*WHAT THE TASK ASKS*: Among the entries that follow, the required portion opens with the line containing "documentaire (98, 1860)" and closes with the line containing "Website (25, 1644)". Give that portion again exactly, and nothing else.

═════ DATA RECORDS ═════

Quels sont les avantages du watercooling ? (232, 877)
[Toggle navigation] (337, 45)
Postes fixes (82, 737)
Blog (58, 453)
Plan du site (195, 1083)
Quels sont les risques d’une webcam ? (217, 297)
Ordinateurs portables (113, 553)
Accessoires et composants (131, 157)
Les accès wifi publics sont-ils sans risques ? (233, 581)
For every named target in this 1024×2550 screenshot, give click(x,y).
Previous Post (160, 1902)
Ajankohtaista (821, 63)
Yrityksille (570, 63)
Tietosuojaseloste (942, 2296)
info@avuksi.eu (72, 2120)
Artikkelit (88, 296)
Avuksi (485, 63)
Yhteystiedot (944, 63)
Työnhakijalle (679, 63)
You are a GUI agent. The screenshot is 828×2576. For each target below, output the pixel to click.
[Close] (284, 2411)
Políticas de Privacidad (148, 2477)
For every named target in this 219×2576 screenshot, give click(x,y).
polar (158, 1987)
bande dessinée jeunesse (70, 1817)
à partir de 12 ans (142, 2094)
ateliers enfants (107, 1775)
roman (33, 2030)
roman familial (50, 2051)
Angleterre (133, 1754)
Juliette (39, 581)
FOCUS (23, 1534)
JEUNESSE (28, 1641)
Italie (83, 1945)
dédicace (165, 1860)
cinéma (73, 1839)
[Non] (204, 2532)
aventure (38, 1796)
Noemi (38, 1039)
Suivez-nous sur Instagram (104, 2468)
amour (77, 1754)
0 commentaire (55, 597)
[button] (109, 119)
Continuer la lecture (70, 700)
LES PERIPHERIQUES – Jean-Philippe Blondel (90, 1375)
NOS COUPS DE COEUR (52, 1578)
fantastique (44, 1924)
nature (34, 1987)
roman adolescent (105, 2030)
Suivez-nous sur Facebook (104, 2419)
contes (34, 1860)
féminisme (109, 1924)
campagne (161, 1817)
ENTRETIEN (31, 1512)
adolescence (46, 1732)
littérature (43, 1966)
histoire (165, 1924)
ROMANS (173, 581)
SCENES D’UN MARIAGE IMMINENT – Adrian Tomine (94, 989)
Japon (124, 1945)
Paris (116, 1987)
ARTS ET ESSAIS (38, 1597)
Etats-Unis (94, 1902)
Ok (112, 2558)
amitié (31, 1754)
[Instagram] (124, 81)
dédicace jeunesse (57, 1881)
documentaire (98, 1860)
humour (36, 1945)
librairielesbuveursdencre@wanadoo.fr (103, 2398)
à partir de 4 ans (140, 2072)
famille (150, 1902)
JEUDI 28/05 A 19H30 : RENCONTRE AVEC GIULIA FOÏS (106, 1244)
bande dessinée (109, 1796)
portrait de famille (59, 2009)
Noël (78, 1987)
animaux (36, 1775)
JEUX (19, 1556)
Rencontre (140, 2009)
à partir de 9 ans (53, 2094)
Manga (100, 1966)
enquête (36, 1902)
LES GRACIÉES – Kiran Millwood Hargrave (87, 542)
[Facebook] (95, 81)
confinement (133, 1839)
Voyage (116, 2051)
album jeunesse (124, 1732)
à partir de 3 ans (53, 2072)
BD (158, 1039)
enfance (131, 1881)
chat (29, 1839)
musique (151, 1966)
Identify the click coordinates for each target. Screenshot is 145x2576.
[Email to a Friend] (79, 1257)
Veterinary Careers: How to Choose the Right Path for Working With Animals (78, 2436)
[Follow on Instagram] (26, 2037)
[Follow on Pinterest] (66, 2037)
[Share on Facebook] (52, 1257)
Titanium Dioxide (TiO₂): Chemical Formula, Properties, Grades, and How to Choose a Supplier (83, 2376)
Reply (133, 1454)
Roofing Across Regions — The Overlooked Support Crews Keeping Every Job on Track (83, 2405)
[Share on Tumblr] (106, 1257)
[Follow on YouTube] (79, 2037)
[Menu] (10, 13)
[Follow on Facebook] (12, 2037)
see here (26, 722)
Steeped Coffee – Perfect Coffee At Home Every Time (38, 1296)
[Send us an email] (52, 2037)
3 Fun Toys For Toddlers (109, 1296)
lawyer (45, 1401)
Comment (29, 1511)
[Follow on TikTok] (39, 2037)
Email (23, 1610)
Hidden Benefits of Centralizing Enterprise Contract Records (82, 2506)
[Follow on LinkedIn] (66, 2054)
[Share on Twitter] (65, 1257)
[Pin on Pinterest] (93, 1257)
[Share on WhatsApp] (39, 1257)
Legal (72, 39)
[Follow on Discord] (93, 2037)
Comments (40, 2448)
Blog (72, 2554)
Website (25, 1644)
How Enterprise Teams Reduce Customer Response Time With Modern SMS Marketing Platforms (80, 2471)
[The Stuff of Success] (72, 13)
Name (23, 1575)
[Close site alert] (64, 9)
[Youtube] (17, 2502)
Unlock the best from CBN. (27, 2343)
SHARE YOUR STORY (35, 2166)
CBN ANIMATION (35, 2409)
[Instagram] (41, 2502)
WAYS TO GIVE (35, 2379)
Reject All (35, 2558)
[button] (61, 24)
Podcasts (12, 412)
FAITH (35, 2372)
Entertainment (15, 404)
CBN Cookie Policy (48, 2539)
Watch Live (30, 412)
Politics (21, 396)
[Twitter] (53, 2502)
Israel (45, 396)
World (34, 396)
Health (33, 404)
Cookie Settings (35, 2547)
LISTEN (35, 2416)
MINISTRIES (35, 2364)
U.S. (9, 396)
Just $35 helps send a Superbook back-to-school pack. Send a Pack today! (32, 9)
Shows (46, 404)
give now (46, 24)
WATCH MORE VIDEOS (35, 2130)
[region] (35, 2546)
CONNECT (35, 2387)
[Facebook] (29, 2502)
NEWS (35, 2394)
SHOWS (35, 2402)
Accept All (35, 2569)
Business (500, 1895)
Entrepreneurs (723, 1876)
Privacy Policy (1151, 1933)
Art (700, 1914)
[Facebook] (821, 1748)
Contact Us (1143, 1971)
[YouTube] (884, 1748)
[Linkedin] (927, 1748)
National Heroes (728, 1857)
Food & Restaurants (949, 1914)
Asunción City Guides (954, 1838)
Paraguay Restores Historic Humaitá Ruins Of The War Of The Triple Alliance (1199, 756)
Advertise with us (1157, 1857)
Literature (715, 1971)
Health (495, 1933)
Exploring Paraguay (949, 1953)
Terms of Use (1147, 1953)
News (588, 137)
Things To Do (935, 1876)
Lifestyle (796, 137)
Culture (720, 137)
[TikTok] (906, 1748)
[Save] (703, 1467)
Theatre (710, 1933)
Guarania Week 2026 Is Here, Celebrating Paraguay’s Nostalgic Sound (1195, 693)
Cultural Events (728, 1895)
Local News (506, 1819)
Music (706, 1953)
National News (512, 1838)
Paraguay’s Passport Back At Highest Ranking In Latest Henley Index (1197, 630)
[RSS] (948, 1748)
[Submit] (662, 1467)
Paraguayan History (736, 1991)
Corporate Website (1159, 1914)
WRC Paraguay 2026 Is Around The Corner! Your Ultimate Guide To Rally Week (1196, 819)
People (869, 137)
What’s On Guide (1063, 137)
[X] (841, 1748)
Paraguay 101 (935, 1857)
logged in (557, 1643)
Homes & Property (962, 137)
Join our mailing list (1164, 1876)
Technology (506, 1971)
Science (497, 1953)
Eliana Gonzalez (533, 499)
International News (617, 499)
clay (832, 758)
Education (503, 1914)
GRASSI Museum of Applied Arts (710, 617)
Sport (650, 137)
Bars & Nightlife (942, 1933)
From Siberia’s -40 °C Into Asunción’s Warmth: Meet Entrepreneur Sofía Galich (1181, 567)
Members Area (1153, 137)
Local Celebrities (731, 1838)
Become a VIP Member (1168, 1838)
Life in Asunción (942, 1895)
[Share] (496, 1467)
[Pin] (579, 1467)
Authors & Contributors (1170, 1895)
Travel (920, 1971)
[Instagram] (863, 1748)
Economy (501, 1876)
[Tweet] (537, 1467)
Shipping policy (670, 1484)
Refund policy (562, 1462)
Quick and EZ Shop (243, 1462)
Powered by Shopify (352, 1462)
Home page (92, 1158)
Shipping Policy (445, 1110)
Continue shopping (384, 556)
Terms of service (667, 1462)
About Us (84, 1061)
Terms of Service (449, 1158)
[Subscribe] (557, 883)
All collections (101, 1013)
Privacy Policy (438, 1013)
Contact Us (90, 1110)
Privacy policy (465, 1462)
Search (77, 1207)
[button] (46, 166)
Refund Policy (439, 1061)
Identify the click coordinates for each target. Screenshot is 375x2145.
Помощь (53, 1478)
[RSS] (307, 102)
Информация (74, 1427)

═════

*YOUR RESPONSE*:
documentaire (98, 1860)
humour (36, 1945)
librairielesbuveursdencre@wanadoo.fr (103, 2398)
à partir de 4 ans (140, 2072)
famille (150, 1902)
JEUDI 28/05 A 19H30 : RENCONTRE AVEC GIULIA FOÏS (106, 1244)
bande dessinée (109, 1796)
portrait de famille (59, 2009)
Noël (78, 1987)
animaux (36, 1775)
JEUX (19, 1556)
Rencontre (140, 2009)
à partir de 9 ans (53, 2094)
Manga (100, 1966)
enquête (36, 1902)
LES GRACIÉES – Kiran Millwood Hargrave (87, 542)
[Facebook] (95, 81)
confinement (133, 1839)
Voyage (116, 2051)
album jeunesse (124, 1732)
à partir de 3 ans (53, 2072)
BD (158, 1039)
enfance (131, 1881)
chat (29, 1839)
musique (151, 1966)
Identify the click coordinates for each target. Screenshot is 145x2576.
[Email to a Friend] (79, 1257)
Veterinary Careers: How to Choose the Right Path for Working With Animals (78, 2436)
[Follow on Instagram] (26, 2037)
[Follow on Pinterest] (66, 2037)
[Share on Facebook] (52, 1257)
Titanium Dioxide (TiO₂): Chemical Formula, Properties, Grades, and How to Choose a Supplier (83, 2376)
Reply (133, 1454)
Roofing Across Regions — The Overlooked Support Crews Keeping Every Job on Track (83, 2405)
[Share on Tumblr] (106, 1257)
[Follow on YouTube] (79, 2037)
[Menu] (10, 13)
[Follow on Facebook] (12, 2037)
see here (26, 722)
Steeped Coffee – Perfect Coffee At Home Every Time (38, 1296)
[Send us an email] (52, 2037)
3 Fun Toys For Toddlers (109, 1296)
lawyer (45, 1401)
Comment (29, 1511)
[Follow on TikTok] (39, 2037)
Email (23, 1610)
Hidden Benefits of Centralizing Enterprise Contract Records (82, 2506)
[Follow on LinkedIn] (66, 2054)
[Share on Twitter] (65, 1257)
[Pin on Pinterest] (93, 1257)
[Share on WhatsApp] (39, 1257)
Legal (72, 39)
[Follow on Discord] (93, 2037)
Comments (40, 2448)
Blog (72, 2554)
Website (25, 1644)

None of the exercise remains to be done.